Faith
Anglican Church’s Past and Slavery Explored Onstage
Faith Facts
- A new monologue play highlights the role of the Anglican Church in chattel slavery through a powerful dramatic performance.
- The piece is inspired by a rare 1723 letter from an anonymous Virginian slave pleading for freedom to church leadership.
- The play is written and performed by London-based Caribbean writer Desirée Baptiste, and features performances across the Caribbean and UK.
This play brings long-overlooked Christian history to the forefront, shining a light on faith, freedom, and resilience under grave injustice. Desirée Baptiste’s heartfelt interpretation in Anglican spaces invites honest dialogue about the Church’s historic role, while calling audiences to seek truth and reconciliation grounded in biblical principles.
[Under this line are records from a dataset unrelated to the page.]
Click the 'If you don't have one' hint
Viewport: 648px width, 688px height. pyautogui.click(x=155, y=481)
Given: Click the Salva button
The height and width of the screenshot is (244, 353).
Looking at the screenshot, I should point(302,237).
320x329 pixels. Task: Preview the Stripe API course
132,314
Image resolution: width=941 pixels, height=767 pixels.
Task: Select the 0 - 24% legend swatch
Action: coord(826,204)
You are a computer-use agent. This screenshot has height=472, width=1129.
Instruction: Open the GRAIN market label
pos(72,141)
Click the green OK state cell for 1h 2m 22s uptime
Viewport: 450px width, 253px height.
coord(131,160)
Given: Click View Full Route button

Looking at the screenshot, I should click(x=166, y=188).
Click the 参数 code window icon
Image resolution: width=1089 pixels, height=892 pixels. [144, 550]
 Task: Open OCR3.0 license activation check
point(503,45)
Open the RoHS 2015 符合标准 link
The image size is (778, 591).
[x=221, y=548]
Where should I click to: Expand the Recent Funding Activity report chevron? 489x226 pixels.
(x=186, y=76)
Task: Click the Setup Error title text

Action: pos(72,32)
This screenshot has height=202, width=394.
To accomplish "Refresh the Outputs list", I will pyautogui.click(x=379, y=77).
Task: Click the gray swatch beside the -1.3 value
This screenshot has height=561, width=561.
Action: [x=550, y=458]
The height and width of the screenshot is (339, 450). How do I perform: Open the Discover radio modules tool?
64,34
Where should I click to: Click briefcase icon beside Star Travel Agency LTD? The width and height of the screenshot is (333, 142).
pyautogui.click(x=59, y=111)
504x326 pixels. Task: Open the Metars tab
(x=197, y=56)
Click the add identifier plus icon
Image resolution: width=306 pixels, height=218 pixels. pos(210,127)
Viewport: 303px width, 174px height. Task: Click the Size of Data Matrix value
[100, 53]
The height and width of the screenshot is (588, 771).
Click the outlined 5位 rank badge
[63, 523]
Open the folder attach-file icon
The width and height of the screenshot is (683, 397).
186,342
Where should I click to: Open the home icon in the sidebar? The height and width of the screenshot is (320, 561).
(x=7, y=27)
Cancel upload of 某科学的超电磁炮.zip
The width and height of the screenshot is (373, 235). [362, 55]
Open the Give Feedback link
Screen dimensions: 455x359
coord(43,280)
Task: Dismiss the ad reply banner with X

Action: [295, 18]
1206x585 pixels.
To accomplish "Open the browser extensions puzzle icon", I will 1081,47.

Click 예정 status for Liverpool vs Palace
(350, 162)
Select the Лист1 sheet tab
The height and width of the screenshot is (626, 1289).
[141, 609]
“In the fiction that I created, inspired by the 1723 letter, the character’s journey takes her from Virginia where the letter was written to Barbados, where she bears witness to the brutality of Caribbean slavery on plantations owned by the very Anglican Church she had been baptised by in Virginia and to whose Head she had appealed in writing, for freedom. She realises, while in the Caribbean, the Church’s deep complicity in chattel slavery.”
This account reminds believers of the scriptural call for justice, mercy, and dignity for all, encouraging reflection under the light of faith for future generations.